[SELECTED EXCERPT]
----

The upper, middle, and lower panels show the percent correct relative to the base line condition (all bands at 16 Hz) in the 4 Hz, 8 Hz, and HCB conditions respectively, as a function of the tested bands. In each panel, the filled and unfilled circles show the results for the sum Sing and the CONT condition, respectively.

An interesting question that emerges is how the present results can be related to the amount of “temporal information” that was physically present in each band. The modulation spectrum associated with each band is illustrated in Fig. 6, as computed for all 64 VCV stimuli at the output of the analysis filters used in the HCB condition. For clarity, the modulation frequencies corresponding to envelope cutoff conditions used in experiment 2 are marked by a bold line (4, 8, and 16 Hz). As can be seen, the peak of the spectrum lies around 2 Hz in all bands and the energy decreases rapidly with increasing modulation frequency beyond this value. The frequency of the peak presumably reflects the average duration of the stimuli. At most modulation frequencies, the amount of energy is greatest in band 5 (cf=930 Hz) and lowest in bands 1, 7, and 8. The four remaining bands have an intermediate amount of energy with bands 4 and 6 being in the upper end of this intermediate range and bands 2 and 3 in the lower end. This pattern is fairly consistent with the effects of the envelope filter’s cutoff frequency on consonant identification in that behavioral data indicated a primary role of modulation frequencies between 4 and 16 Hz in the midfrequency region of the speech spectrum and a negligible contribution of these rates in the lower and upper frequency regions. Minor discrepancies may have resulted from at least two factors. First, it should be noted that a seven-point drop in percent correct can result from the deterioration of intelligibility for one VCV only. Therefore, the average identification scores may have been influenced by the results for a particular VCV or subset of VCVs and this effect might not be apparent when averaged behavioral and physical data are compared. Second, as discussed in the Introduction, the correlation of envelope information between adjacent bands is very high and, therefore, one can reasonably assume a certain degree of redundancy across bands. Accordingly, the loss of envelope information in a restricted frequency region may have been compensated by the presence of similar information in an adjacent band, reducing the observed effect. Comparisons across SING and CONT conditions provide at least some indirect support for this interpretation in that a larger effect of envelope cutoff was observed when the envelope cutoff was manipulated in two adjacent bands.

Figure 6.

----

[Entries on target coordinates]
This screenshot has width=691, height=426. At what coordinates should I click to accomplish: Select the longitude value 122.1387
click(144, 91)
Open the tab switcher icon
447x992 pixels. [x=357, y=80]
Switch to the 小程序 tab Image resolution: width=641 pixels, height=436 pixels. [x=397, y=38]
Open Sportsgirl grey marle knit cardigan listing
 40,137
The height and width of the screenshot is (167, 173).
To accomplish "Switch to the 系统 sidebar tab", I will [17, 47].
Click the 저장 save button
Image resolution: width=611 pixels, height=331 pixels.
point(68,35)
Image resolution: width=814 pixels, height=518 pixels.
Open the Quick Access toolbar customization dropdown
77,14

----

[OBJECTIVES]
[1] Could you arrange the rows as a numbered list, starting at the first row and ending at the line containing "447x992 pixels. [x=357, y=80]", and leave out any blank lines?
[2] Can you pick up the excerpt on the modulation spectrum of the speech bands and continue it from the point where it stops?
The text and the rows have no connection to each other.

[ANSWERS TO EACH TASK]
[1]
1. This screenshot has width=691, height=426. At what coordinates should I click to accomplish: Select the longitude value 122.1387
2. click(144, 91)
3. Open the tab switcher icon
4. 447x992 pixels. [x=357, y=80]

[2]
Figure 6

Logarithm of the amplitude components of the modulation spectrum computed for all 64 VCVs used in the experiments as a function of the analysis band. The same eight bandpass filters used in the HCB condition were used for the analysis (i.e., the envelope low-pass filter cutoff frequency was equal to half the bandwidth of an auditory filter). Levels of gray indicate a 6 dB amplitude range. For clarity, lines on the modulation frequency axis corresponding to an envelope cutoff condition are in bold (4, 8, and 16 Hz).

Results from experiment 2 suggest that the accuracy of methods developed for the prediction of speech intelligibility such as the speech transmission index (STI) (Steeneken and Houtgast, 1980) might be increased by measuring independently for different frequency regions which AM rates are critical for speech intelligibility. The STI is based on a weighted sum of modulation transfer functions, each of which specifies how modulation depth in seven octave-wide frequency bands is affected by interference or signal processing. This reduction in modulation depth of a test signal (Houtgast and Steeneken, 1985) or speech signal (Payton and Braida, 1999; Steeneken and Houtgast, 1999) has been shown to be highly correlated with intelligibility. Because STI calculation is based on the transmission of AM, one important parameter is the range of modulation frequencies considered. Based on the modulation spectra of octave-band filtered speech, modulation frequencies of 0.63–12.5 Hz in 13-octave steps have been typically used. According to our data, however, the upper limit of the pertinent fluctuations rates for speech intelligibility varies across the speech spectrum. Although our results were obtained with VCVs, it is reasonable to assume that the same range of modulation frequencies should not be used for each of the seven-octave-wide bands. In some bands, only the modulation frequencies below a few hertz should be considered. Conversely, modulation frequencies well above 12.5 Hz should be considered in other bands.

SUMMARY AND CONCLUSIONS

The goal of the present study was to determine which modulation frequencies contribute significantly to the identification of spectrally degraded speech in specific frequency regions. The results from experiment 1 suggest that envelope fluctuations above 16 Hz play a critical role in consonant identification. They also demonstrate that the preservation of modulation frequencies greater than half the bandwidth of an auditory filter has no significant effect on consonant identification in quiet. Taken together, these findings indicate that most of the temporal information necessary to preserve accurate consonant identification is conveyed by envelope fluctuations equal or lower than half the critical bandwidth of an auditory filter. Although not surprising, this result stands out against the use of a high envelope cutoff frequency as typically used in CI and CI simulations.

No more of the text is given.